25. Mai 2011 | MVV

EMAS-Zertifikat für die IGS wurde um drei Jahre verlängert

IHK-Regionalgeschäftsführer Thomas Schörg überreicht der IGS die EMAS-Registrierungsurkunde

Die IGS (Industriepark Gersthofen Servicegesellschaft) ist nicht nur Partner im Umweltpakt Bayern, sondern lässt ihre Managementsysteme und Leistungen regelmäßig nach den ISO-Normen 9001:2008 (Qualitätsmanagement) und 14001:2004 (Umweltschutz) zertifizieren. Darüber hinaus nimmt die Standortbetreibergesellschaft des Industrieparks seit Dezember 2007 an EMAS teil, besser bekannt als EU-Öko-Audit. Die Urkunde zur Verlängerung der Registrierung um weitere drei Jahre wurde am 16. Mai 2011 von Thomas Schörg, Regionalgeschäftsführer der IHK Augsburg für den Wirtschaftsraum Augsburg, überreicht.

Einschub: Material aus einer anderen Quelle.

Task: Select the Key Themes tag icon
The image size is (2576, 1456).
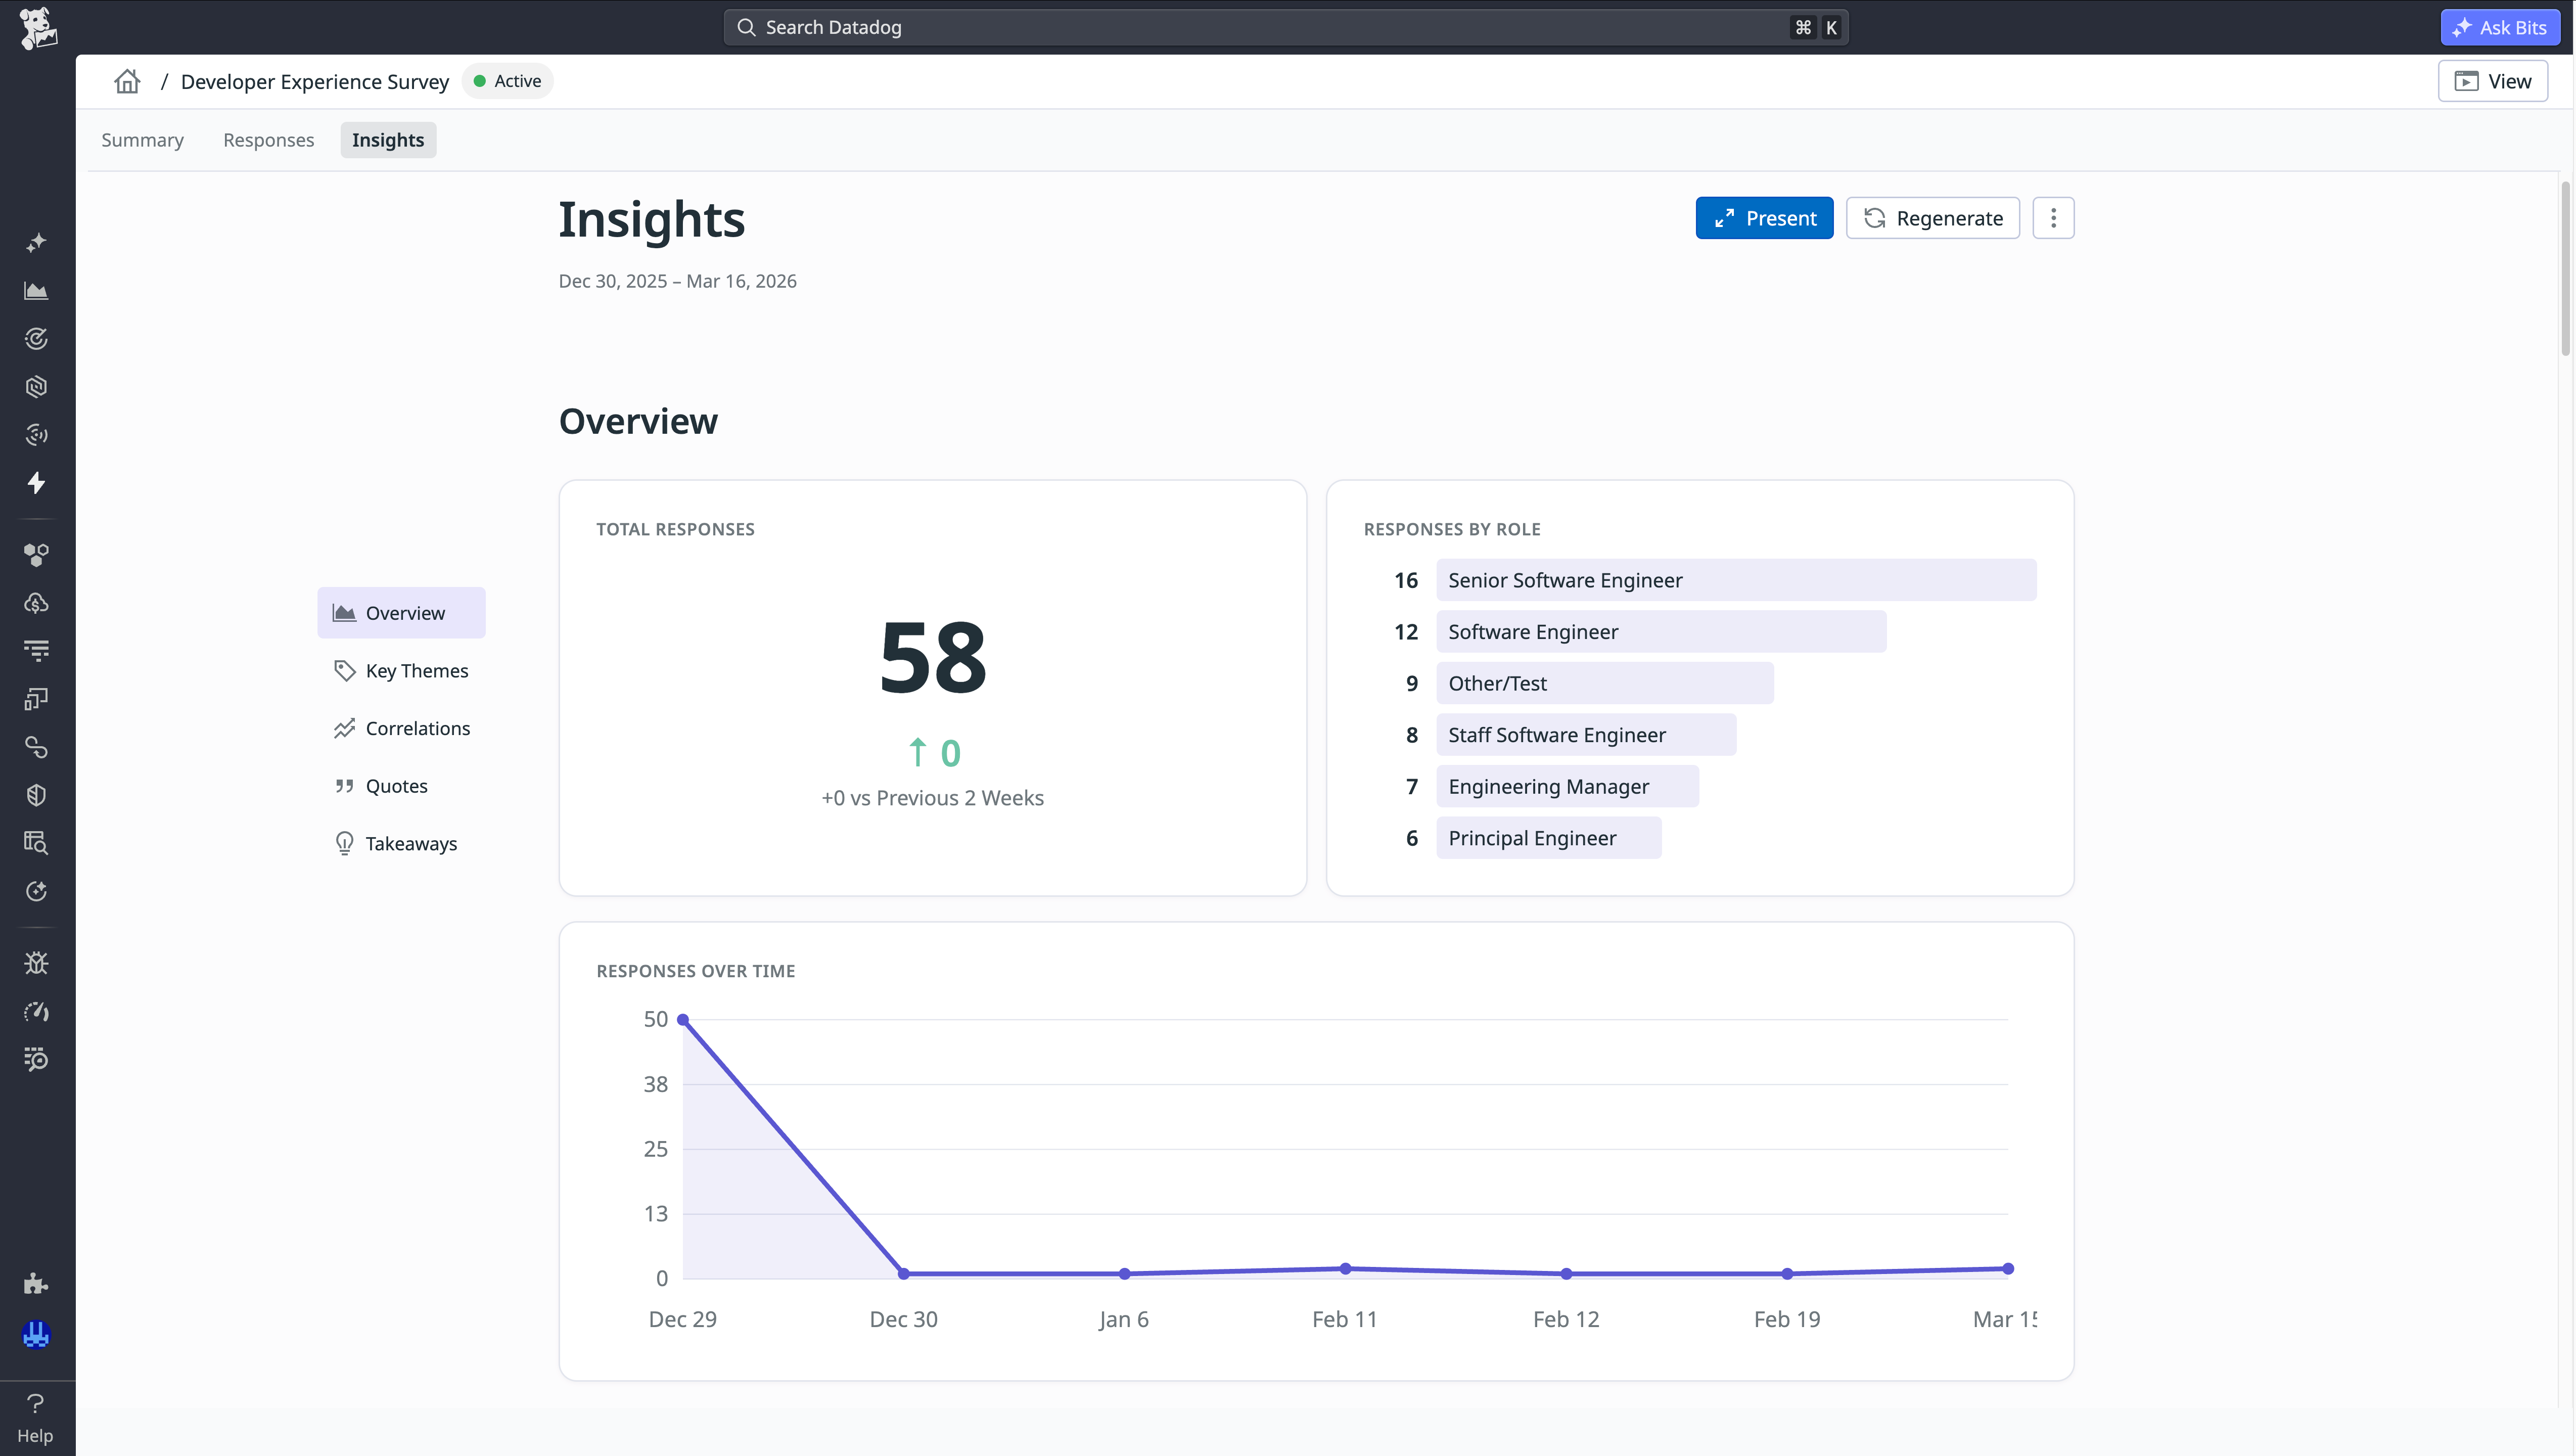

EMAS wurde von der Europäischen Union entwickelt als Instrument für Organisationen, die ihre Umweltleistung verbessern wollen. Alle Unternehmen, die an EMAS teilnehmen, müssen eine Umweltprüfung durchführen sowie eine Umwelterklärung veröffentlichen, in der sie unter anderem über ihre Auswirkungen auf die Umwelt (direkt oder indirekt), ihre Umweltleistung und ihre Umweltziele berichten. Alle Aussagen der Umwelterklärung werden von einem staatlich zugelassenen, unabhängigen Umweltgutachter auf ihre Richtigkeit geprüft. Die Umwelterklärung ist außerdem jährlich zu aktualisieren. Organisationen, die die Prüfung durch den Umweltgutachter erfolgreich durchlaufen haben, können sich in das EMAS-Register eintragen lassen. Dieses wird von der zuständigen IHK geführt.

Die "ökologische Visitenkarte" der IGS wurde Ende Februar im Internet veröffentlicht (www.industriepark-gersthofen.de/Publikationen/Broschüren) und ist damit für die Öffentlichkeit jederzeit verfügbar.

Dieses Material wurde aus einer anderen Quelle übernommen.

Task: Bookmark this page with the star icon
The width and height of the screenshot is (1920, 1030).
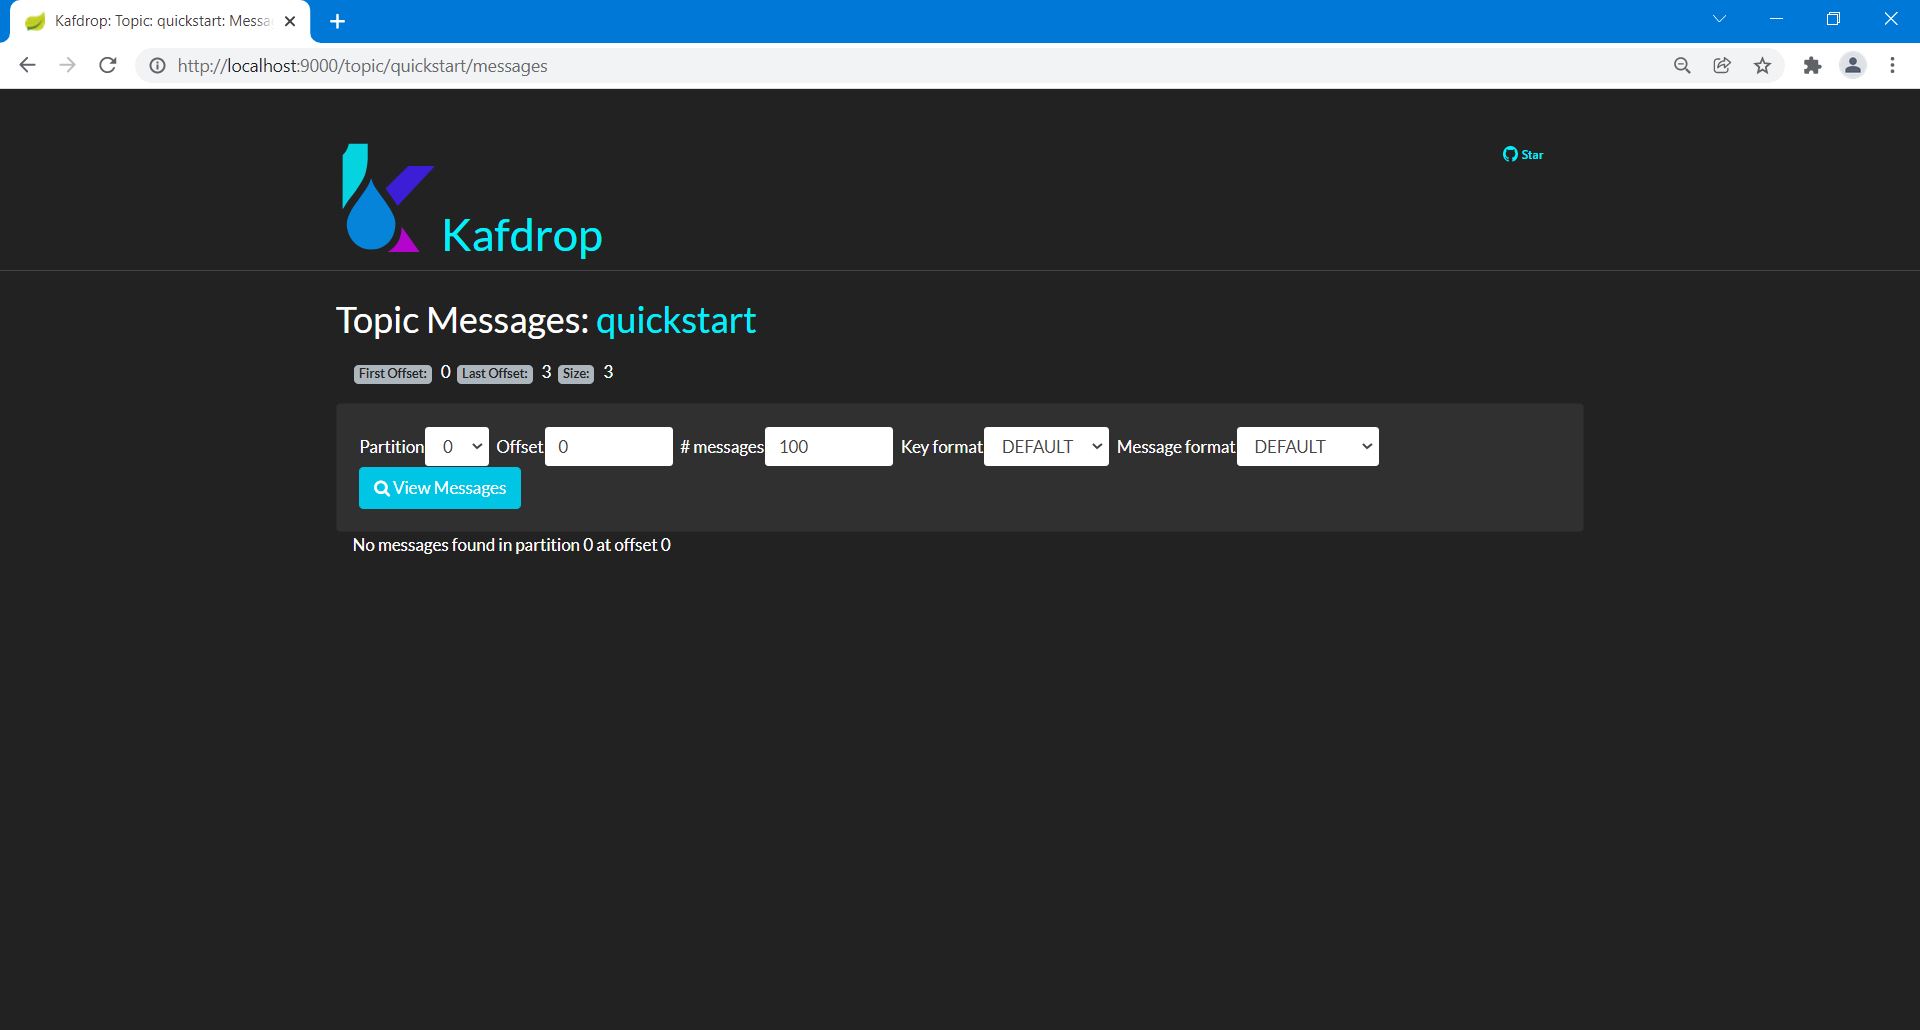Action: point(1762,66)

Für IGS-Geschäftsführer Heinz Mergel hat der Dialog mit der Öffentlichkeit im Hinblick auf die Umweltschutzaktivitäten einen hohen Stellenwert: "EMAS-Umwelterklärungen zeichnen sich durch eine hohe Transparenz und Glaubwürdigkeit aus, denn es werden nicht nur die Erfolge eines Unternehmens sichtbar gemacht. Sie zeigen vielmehr auch noch vorhandene Defizite auf, die durch klare Ziele und Verbesserungsmaßnahmen beseitigt werden sollen. Die jedes Jahr veröffentlichte Umwelterklärung ist für uns ein wichtiges Instrument zur Darstellung der Umweltaktivitäten der IGS und des ganzen Standortes."

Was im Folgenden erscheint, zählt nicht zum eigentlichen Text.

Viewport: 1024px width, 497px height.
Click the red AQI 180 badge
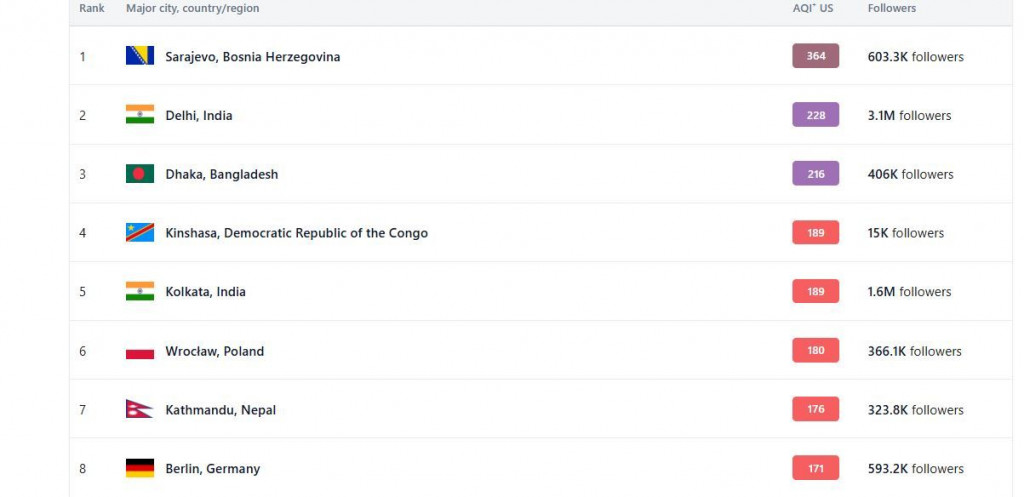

Thomas Schörg, seit 1. April 2011 neuer Regionalgeschäftsführer der IHK für die Region Augsburg, nutzte die Gelegenheit des Besuches im Industriepark Gersthofen, um mehr über den Chemiestandort zu erfahren, der sich in den letzten zehn Jahren zu einem modernen Industriepark mit mittlerweile zwölf Unternehmen entwickelt hat.